WHAT THIS TASK INVOLVES
Quote all of the records below verbatim, line for line.
* * * * * * *
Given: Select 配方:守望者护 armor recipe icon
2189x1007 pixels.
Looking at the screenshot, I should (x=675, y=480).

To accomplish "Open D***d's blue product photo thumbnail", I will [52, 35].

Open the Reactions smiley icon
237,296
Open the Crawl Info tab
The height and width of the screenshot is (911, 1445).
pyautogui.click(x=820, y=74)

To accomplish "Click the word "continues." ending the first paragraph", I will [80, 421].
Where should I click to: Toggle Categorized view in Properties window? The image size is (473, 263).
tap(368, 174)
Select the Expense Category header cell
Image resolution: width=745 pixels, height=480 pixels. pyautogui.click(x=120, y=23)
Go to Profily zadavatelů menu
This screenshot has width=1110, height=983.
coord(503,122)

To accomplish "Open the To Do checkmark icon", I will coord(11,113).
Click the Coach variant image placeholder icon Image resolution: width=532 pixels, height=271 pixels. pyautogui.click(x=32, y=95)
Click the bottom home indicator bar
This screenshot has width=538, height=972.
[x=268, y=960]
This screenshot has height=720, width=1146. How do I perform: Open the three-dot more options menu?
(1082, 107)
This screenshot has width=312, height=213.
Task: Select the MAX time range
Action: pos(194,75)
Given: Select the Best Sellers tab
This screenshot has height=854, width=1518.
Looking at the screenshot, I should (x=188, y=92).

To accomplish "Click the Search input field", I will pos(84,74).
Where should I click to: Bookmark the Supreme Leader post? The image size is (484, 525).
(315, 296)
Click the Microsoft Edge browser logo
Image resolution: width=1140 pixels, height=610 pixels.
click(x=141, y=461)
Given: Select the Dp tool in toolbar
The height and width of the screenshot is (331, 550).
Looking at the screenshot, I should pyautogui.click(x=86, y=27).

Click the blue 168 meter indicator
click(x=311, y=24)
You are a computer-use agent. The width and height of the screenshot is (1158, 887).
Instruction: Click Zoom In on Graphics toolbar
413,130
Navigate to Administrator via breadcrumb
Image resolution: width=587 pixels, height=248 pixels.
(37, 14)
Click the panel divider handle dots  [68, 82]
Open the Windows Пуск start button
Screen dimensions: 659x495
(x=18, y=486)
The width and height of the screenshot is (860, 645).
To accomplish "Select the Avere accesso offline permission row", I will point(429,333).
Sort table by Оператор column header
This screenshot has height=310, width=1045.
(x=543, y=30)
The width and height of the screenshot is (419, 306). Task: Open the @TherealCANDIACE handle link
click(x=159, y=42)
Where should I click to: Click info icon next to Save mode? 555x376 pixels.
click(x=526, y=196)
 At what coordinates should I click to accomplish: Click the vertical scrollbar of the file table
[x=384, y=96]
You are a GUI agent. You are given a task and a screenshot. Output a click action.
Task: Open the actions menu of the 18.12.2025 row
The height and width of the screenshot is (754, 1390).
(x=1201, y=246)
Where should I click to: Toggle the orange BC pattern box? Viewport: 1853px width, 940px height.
* * * * * * *
ANSWER TO THIS EXERCISE
Given: Select 配方:守望者护 armor recipe icon
2189x1007 pixels.
Looking at the screenshot, I should (x=675, y=480).

To accomplish "Open D***d's blue product photo thumbnail", I will [52, 35].

Open the Reactions smiley icon
237,296
Open the Crawl Info tab
The height and width of the screenshot is (911, 1445).
pyautogui.click(x=820, y=74)

To accomplish "Click the word "continues." ending the first paragraph", I will [80, 421].
Where should I click to: Toggle Categorized view in Properties window? The image size is (473, 263).
tap(368, 174)
Select the Expense Category header cell
Image resolution: width=745 pixels, height=480 pixels. pyautogui.click(x=120, y=23)
Go to Profily zadavatelů menu
This screenshot has width=1110, height=983.
coord(503,122)

To accomplish "Open the To Do checkmark icon", I will coord(11,113).
Click the Coach variant image placeholder icon Image resolution: width=532 pixels, height=271 pixels. pyautogui.click(x=32, y=95)
Click the bottom home indicator bar
This screenshot has width=538, height=972.
[x=268, y=960]
This screenshot has height=720, width=1146. How do I perform: Open the three-dot more options menu?
(1082, 107)
This screenshot has width=312, height=213.
Task: Select the MAX time range
Action: pos(194,75)
Given: Select the Best Sellers tab
This screenshot has height=854, width=1518.
Looking at the screenshot, I should (x=188, y=92).

To accomplish "Click the Search input field", I will pos(84,74).
Where should I click to: Bookmark the Supreme Leader post? The image size is (484, 525).
(315, 296)
Click the Microsoft Edge browser logo
Image resolution: width=1140 pixels, height=610 pixels.
click(x=141, y=461)
Given: Select the Dp tool in toolbar
The height and width of the screenshot is (331, 550).
Looking at the screenshot, I should pyautogui.click(x=86, y=27).

Click the blue 168 meter indicator
click(x=311, y=24)
You are a computer-use agent. The width and height of the screenshot is (1158, 887).
Instruction: Click Zoom In on Graphics toolbar
413,130
Navigate to Administrator via breadcrumb
Image resolution: width=587 pixels, height=248 pixels.
(37, 14)
Click the panel divider handle dots  [68, 82]
Open the Windows Пуск start button
Screen dimensions: 659x495
(x=18, y=486)
The width and height of the screenshot is (860, 645).
To accomplish "Select the Avere accesso offline permission row", I will point(429,333).
Sort table by Оператор column header
This screenshot has height=310, width=1045.
(x=543, y=30)
The width and height of the screenshot is (419, 306). Task: Open the @TherealCANDIACE handle link
click(x=159, y=42)
Where should I click to: Click info icon next to Save mode? 555x376 pixels.
click(x=526, y=196)
 At what coordinates should I click to accomplish: Click the vertical scrollbar of the file table
[x=384, y=96]
You are a GUI agent. You are given a task and a screenshot. Output a click action.
Task: Open the actions menu of the 18.12.2025 row
The height and width of the screenshot is (754, 1390).
(x=1201, y=246)
Where should I click to: Toggle the orange BC pattern box? Viewport: 1853px width, 940px height.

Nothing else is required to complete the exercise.